Assignment: Search the records for "screenshot". Report every line where it occurs.

Collected data:
::::::::::

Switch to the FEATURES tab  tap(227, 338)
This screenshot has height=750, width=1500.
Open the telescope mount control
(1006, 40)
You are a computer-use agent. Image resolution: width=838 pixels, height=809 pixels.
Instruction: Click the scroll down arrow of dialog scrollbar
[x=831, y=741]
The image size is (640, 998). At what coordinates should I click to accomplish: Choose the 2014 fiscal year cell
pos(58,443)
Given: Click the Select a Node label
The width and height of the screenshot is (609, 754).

::::::::::

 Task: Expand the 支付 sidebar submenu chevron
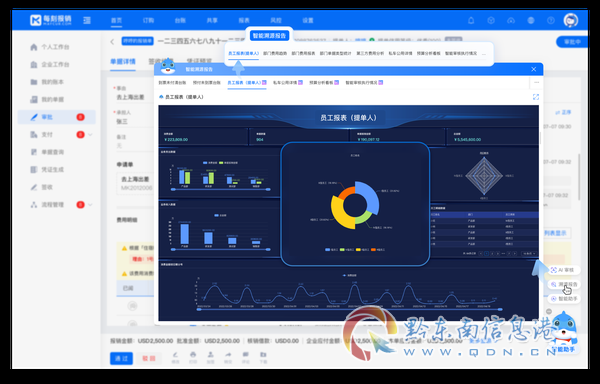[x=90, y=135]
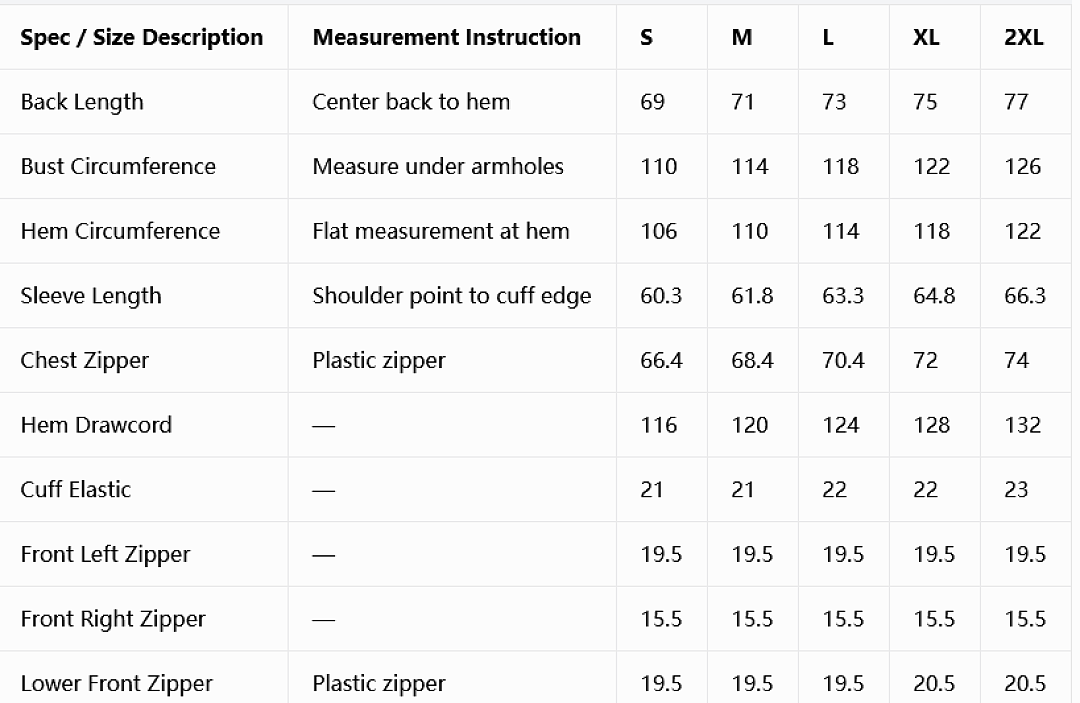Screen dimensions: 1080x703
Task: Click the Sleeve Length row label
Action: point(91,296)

::::::::::

Written answer:
This screenshot has height=750, width=1500.
The width and height of the screenshot is (609, 754).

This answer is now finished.